No one has managed to secure a consensus to change the status quo prospectively, and not for want of trying, after the importance of the federal courts grew clear in Reconstruction (applying federal statutes attempting to end slavery and related discriminatory laws) and starting again in the early 20th century.
Pre-Civil War, the U.S. government was almost entirely funded with customs duties, and both federal legislators and federal judges routinely left their posts mid-term for more powerful positions in state and local government, and in business. There were no meaningful federal immigration laws, there was no federal welfare state, there were few federal protections for individual rights, and there were few federal criminal prosecutions.
Notably, in state courts in the U.S., lifetime appointments are rare. It is no coincidence that this coincides with the fact that state constitutions are much easier to amend than the U.S. constitution.
Also, the appointment of state judges is less politically sensitive because a much smaller share of the state court docket than the federal court docket, deals with public law issues and constitutional rights. The state courts have relatively much less partisan deluges of debt collection actions, evictions, foreclosures, probate administrations, divorces, apolitical criminal cases, and mundane personal injury cases like slip and fall and car accident cases.
Why Are Constitutional Courts The Way That They Are?
Italy and most other countries with constitutional courts established them only after World War II, with much more historical experience to draw upon. And, the people who drafted constitutions with such courts envisioned those courts as expressly political, and so were conscious of the need to provide politically sensitive structures for them.
Judicial review of legislation for constitutionality is an American invention, and in the U.S., unlike most civil law countries with constitutional courts, it is a power shared by all judges, not just judges of the U.S. Supreme Court or a constitutional court.
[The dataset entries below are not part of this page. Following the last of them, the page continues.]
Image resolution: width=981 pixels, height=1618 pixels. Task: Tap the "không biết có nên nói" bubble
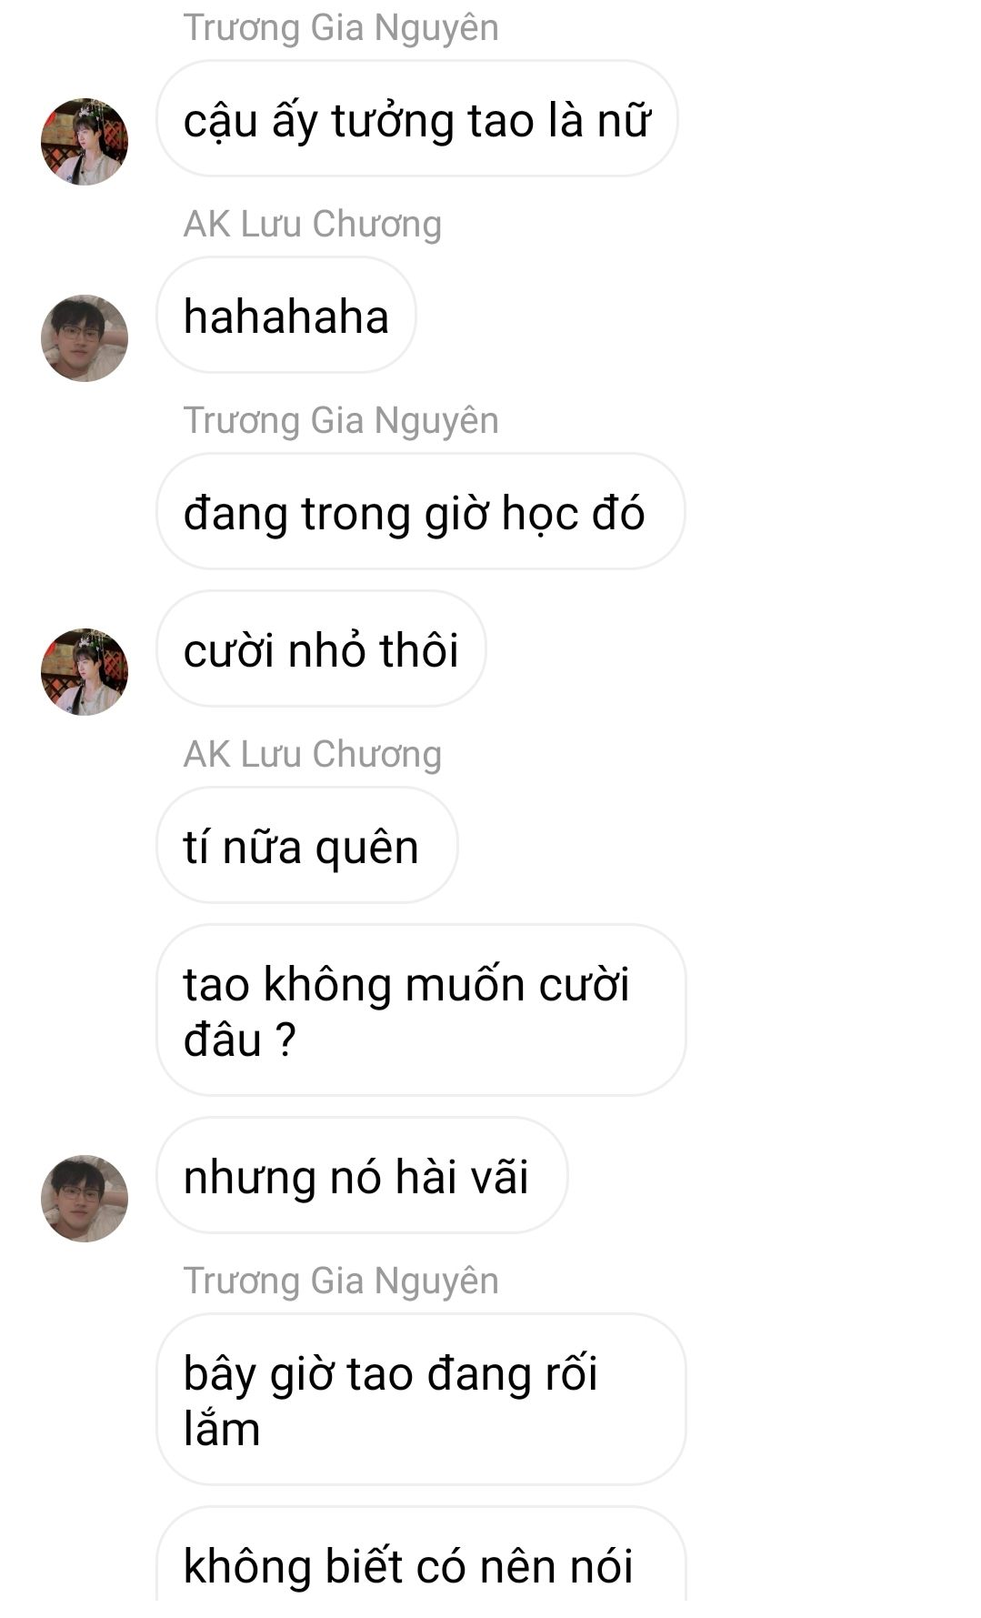click(421, 1563)
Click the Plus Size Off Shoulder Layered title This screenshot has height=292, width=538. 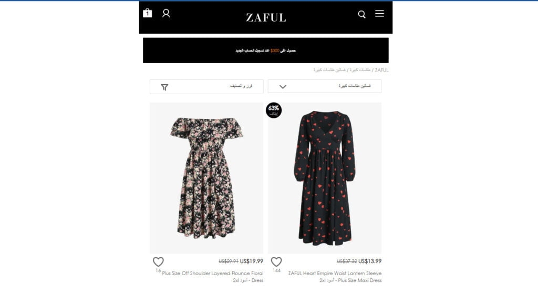click(x=213, y=277)
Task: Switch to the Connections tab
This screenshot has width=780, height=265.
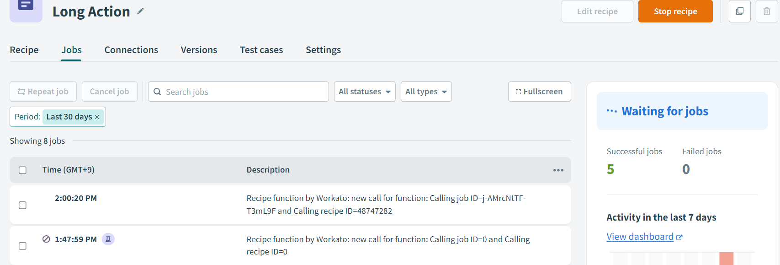Action: tap(131, 50)
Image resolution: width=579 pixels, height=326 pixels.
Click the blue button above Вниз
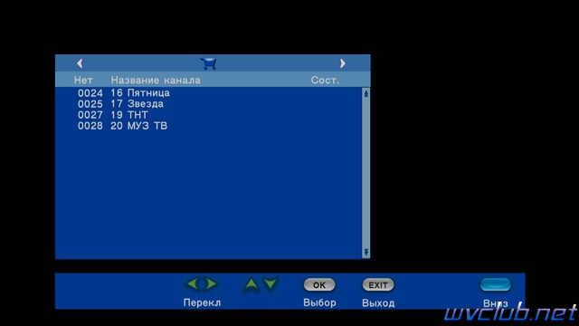pos(496,284)
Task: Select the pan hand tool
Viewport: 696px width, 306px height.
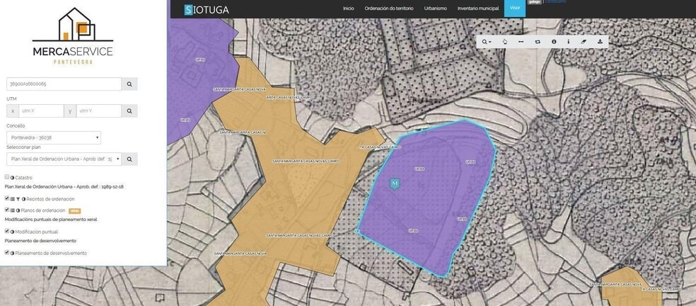Action: pyautogui.click(x=504, y=42)
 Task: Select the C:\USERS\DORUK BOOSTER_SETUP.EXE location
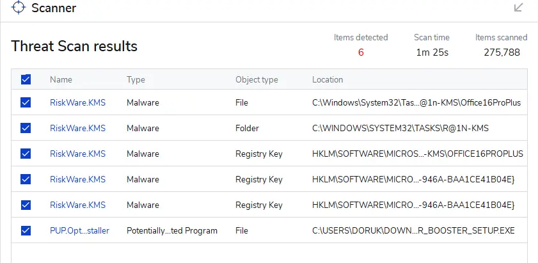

A municipal traffic judge can hold that a law is unconstitutional in the U.S., for example, and is required to do so if it clearly is unconstitutional.
In contrast, countries with constitutional courts don't have judicial review of the constitutionality of legislation and executive action by ordinary judges, so there is a concentration of political issues in a single court, making the necessity of political considerations more obvious.
Also, unlike the U.S. legal system, those countries handle issues of public law (i.e. the law of interactions with state entities by other state entities or individuals) in quasi-judicial bureaucracies distinct from the ordinary courts for the most part.